Chez French Vest, notre expertise en conseil patrimonial nous permet de concevoir une stratégie de transmission sur mesure, intégrant donations programmées, assurance vie, démembrement de propriété, structures sociétaires (SCI, holding patrimoniale) et dispositifs d'exonération professionnels (Pacte Dutreil). Notre approche globale garantit le respect de vos volontés tout en préservant au maximum la valeur transmise à vos bénéficiaires. Un conseiller dédié coordonne l'ensemble des intervenants : notaire, avocat fiscaliste et gestionnaire d'actifs.

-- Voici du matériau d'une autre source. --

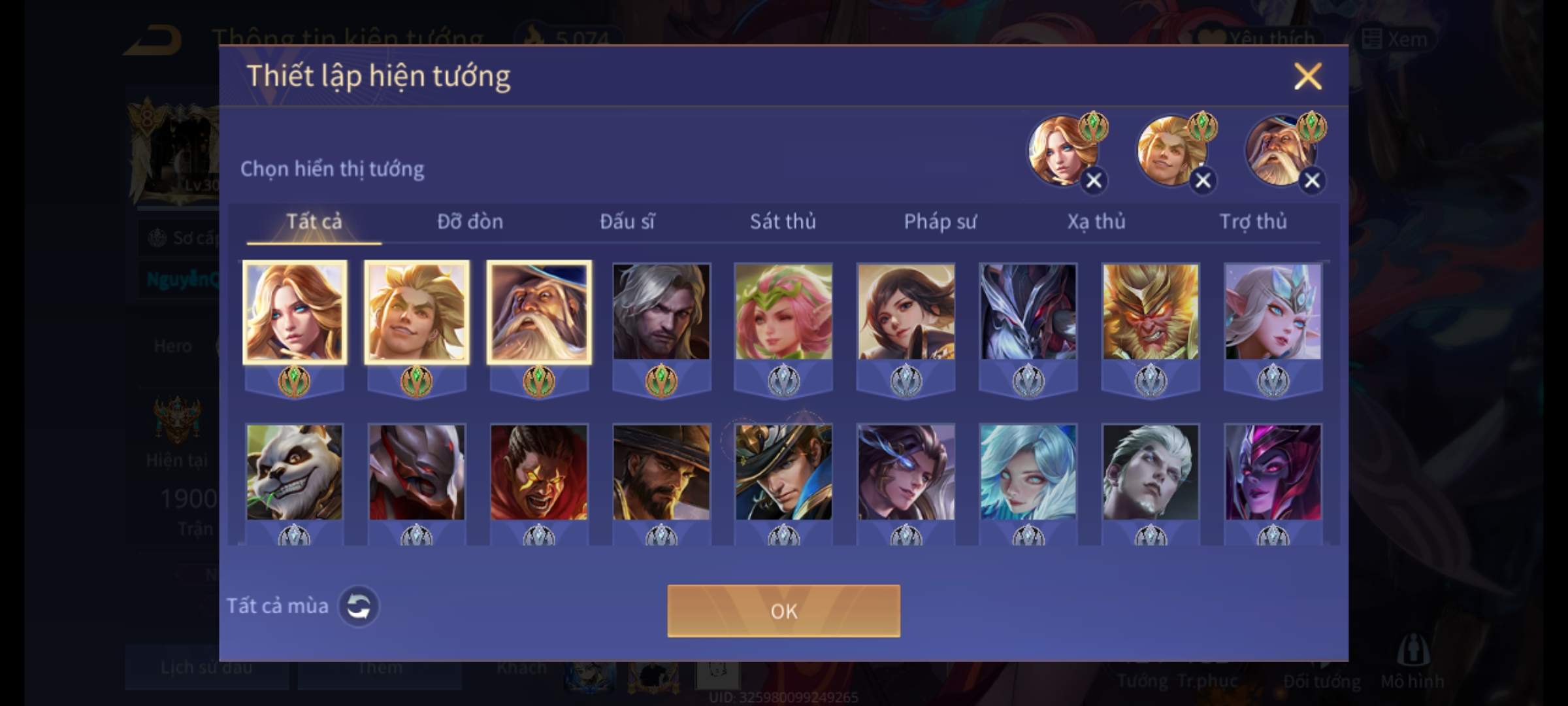Select the silver-haired elf with crystal crown
This screenshot has width=1568, height=706.
click(x=1273, y=312)
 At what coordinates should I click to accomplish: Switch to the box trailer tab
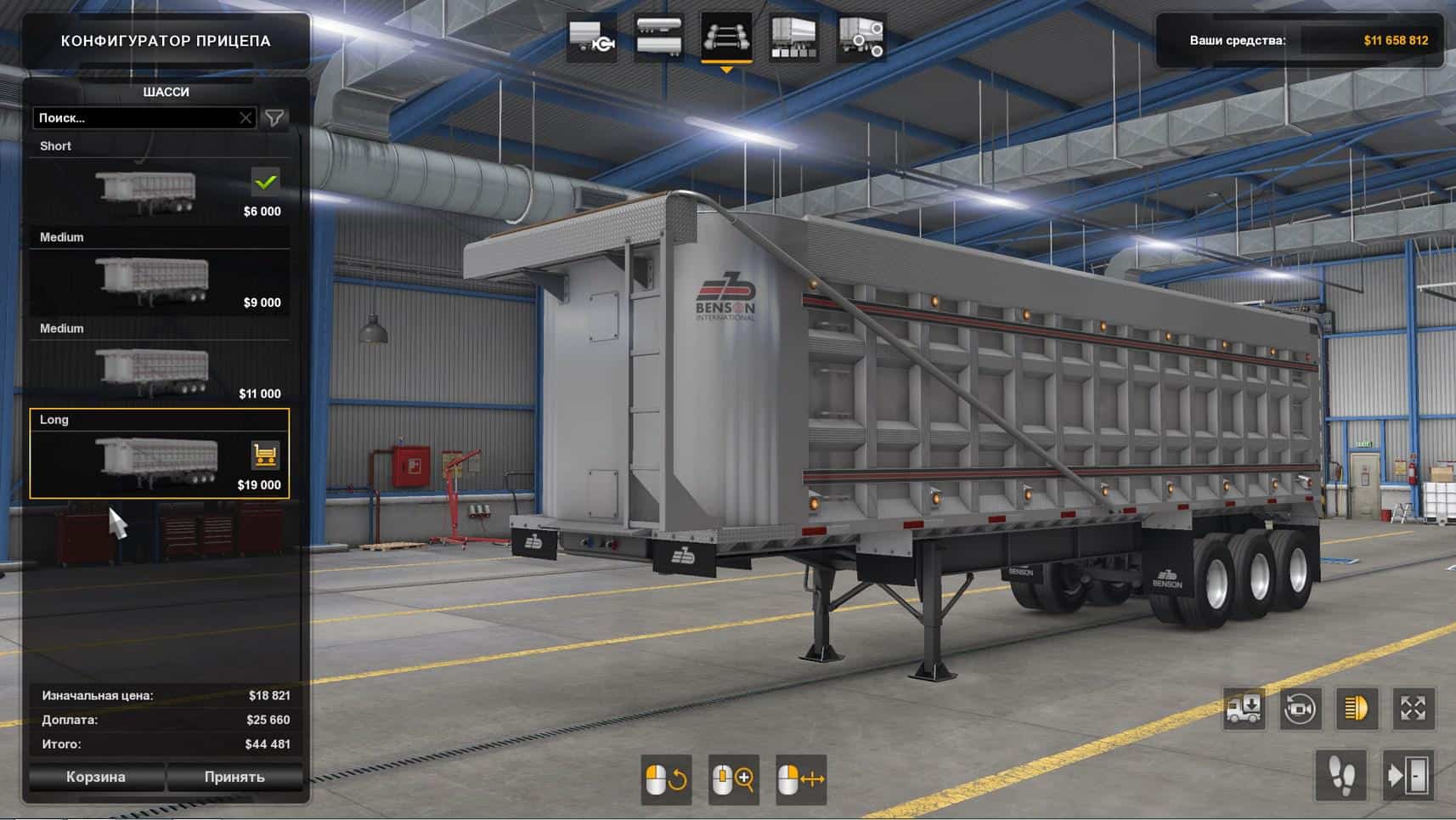pos(793,38)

Les cinq grands outils de la transmission patrimoniale. La planification successorale repose sur cinq familles d'outils complémentaires. Les donations de son vivant permettent d'utiliser les enveloppes d'exonération avant le décès et de réduire progressivement le patrimoine taxable. L'assurance vie constitue l'enveloppe hors succession par excellence, avec une franchise de 152 500 € pour chaque bénéficiaire désigné (primes versées avant 70 ans). Le démembrement de propriété réduit l'assiette taxable en ne taxant que la nue-propriété, dont la valeur est décotée selon l'âge du donateur. La SCI familiale permet d'organiser la transmission progressive d'actifs immobiliers avec une décote de valorisation légalement admise entre 10 et 20 %. Le Pacte Dutreil offre aux chefs d'entreprise une exonération de 75 % de la valeur de leur société transmise.
Qui est concerné par la planification successorale ? La transmission de patrimoine concerne en priorité les particuliers détenant un patrimoine net supérieur à 200 000 € (seuil à partir duquel les droits de succession peuvent devenir significatifs sans optimisation), les chefs d'entreprise souhaitant organiser leur succession professionnelle, et les personnes souhaitant protéger leur conjoint ou avantager des héritiers hors du cercle familial légal. Selon la Cour des comptes (rapport 2024), seulement 47 % des 354 443 déclarations de succession de 2022 étaient taxables. Les 53 % restantes bénéficiaient d'une exonération totale grâce aux dispositifs existants.
L'urgence d'agir avant 2029. Le gel des enveloppes d'exonération jusqu'au 31 décembre 2028 introduit par le texte budgétaire 2026 représente une perte de valeur réelle de 10 à 15 % sur trois ans en raison de l'inflation. Un couple transmettant à deux enfants dispose théoriquement de 400 000 € d'exonération par cycle de 15 ans. Cette enveloppe perd environ 50 000 € de valeur réelle si les donations sont différées de 2025 à 2029. Agir maintenant, c'est préserver la pleine efficacité des dispositifs disponibles.
La France, championne européenne de la taxation des successions. Avec 0,7 % du PIB consacré aux recettes issues des successions et donations, la France taxe davantage les héritages que la moyenne européenne fixée à 0,2 % (IFRAP). Les recettes ont atteint environ 21 milliards d'euros en 2025 et devraient continuer à croître avec l'augmentation des transmissions liées au départ des baby-boomers. Ce contexte fiscal particulier rend la planification successorale d'autant plus stratégique : chaque euro non transmis via un dispositif optimisé est un euro potentiellement taxé à des taux pouvant atteindre 45 % en ligne directe.